— А ты, Георгий, надо полагать, хороший боец?
— Хочешь проверить? — прищурился рыжий.
Борис не ответил.
— Здесь я с тобой драться не стану, — гладиатор серьезно посмотрел ему в глаза. — И никто не станет.
Ну да, конечно…
— Калечиться раньше времени не хотите?
— Не хотим. И тебя калечить тоже ни к чему. Вот если нас разведут по разным камерам, а потом сведут на арене…
— Такое бывает?
— Бывает. Людей тусуют частенько. Перекидывают из камеры в камеру, чтобы не корешились сильно. Оно колизейным ни к чему.

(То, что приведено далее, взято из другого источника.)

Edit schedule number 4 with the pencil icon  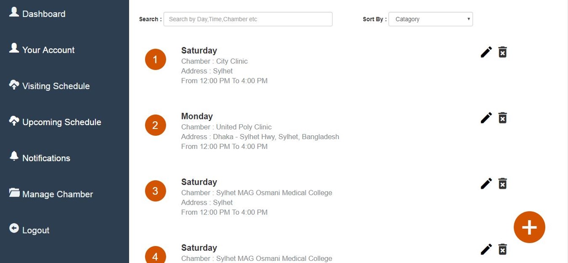point(486,249)
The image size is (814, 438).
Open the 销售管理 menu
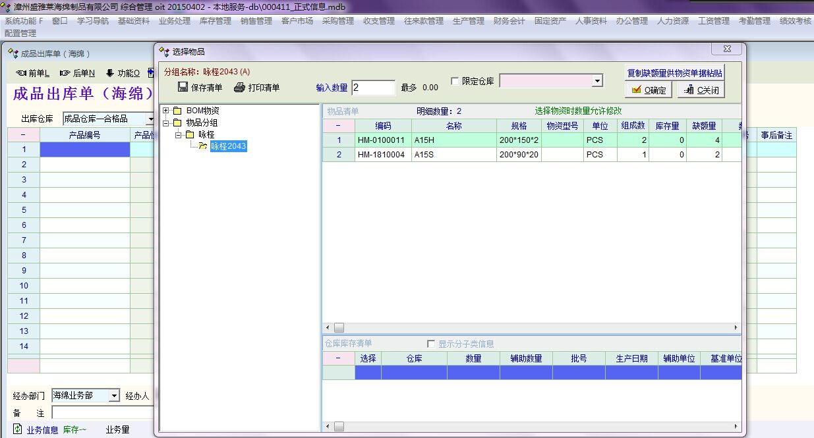256,21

«Да уж, — решил Борис. — Пожалуй что и в самом деле ни к чему».
На нарах зашевелился и застонал Щерба. Бывший хэд пришел в себя и ошалело потряс разбитой головой. Ничего, жить будет. Пока…
Борис снова повернулся к рыжему.
— За что ты здесь? — спросил он. Просто так. Чтобы хоть о чем-то спросить. Надеясь разговором отогнать невеселые мысли.
— Ипотека, — поморщился Георгий. — Еще до кризисов угораздило влезть в кабалу. Ну а после… Не смог вовремя расплатиться, в общем. Когда пришли забирать — начал сопротивляться. Потом, когда стал тресом, тоже много бузил. В итоге попал сюда. А ты?
— Я… — Борис замялся. В голове звякнул тревожный колокольчик. Признаваться в обществе тресов, что он был охотником за головами, не позволяло элементарное чувство самосохранения. — Я так… По глупости попал.
— Хэдхантер, что ли?
Раскусили?! Борис вдохнул поглубже и приготовился к драке. Пришло время проверить, так ли уж на самом деле узники избегают внутрикамерных разборок. Или для некоторых случаев все же делаются исключения.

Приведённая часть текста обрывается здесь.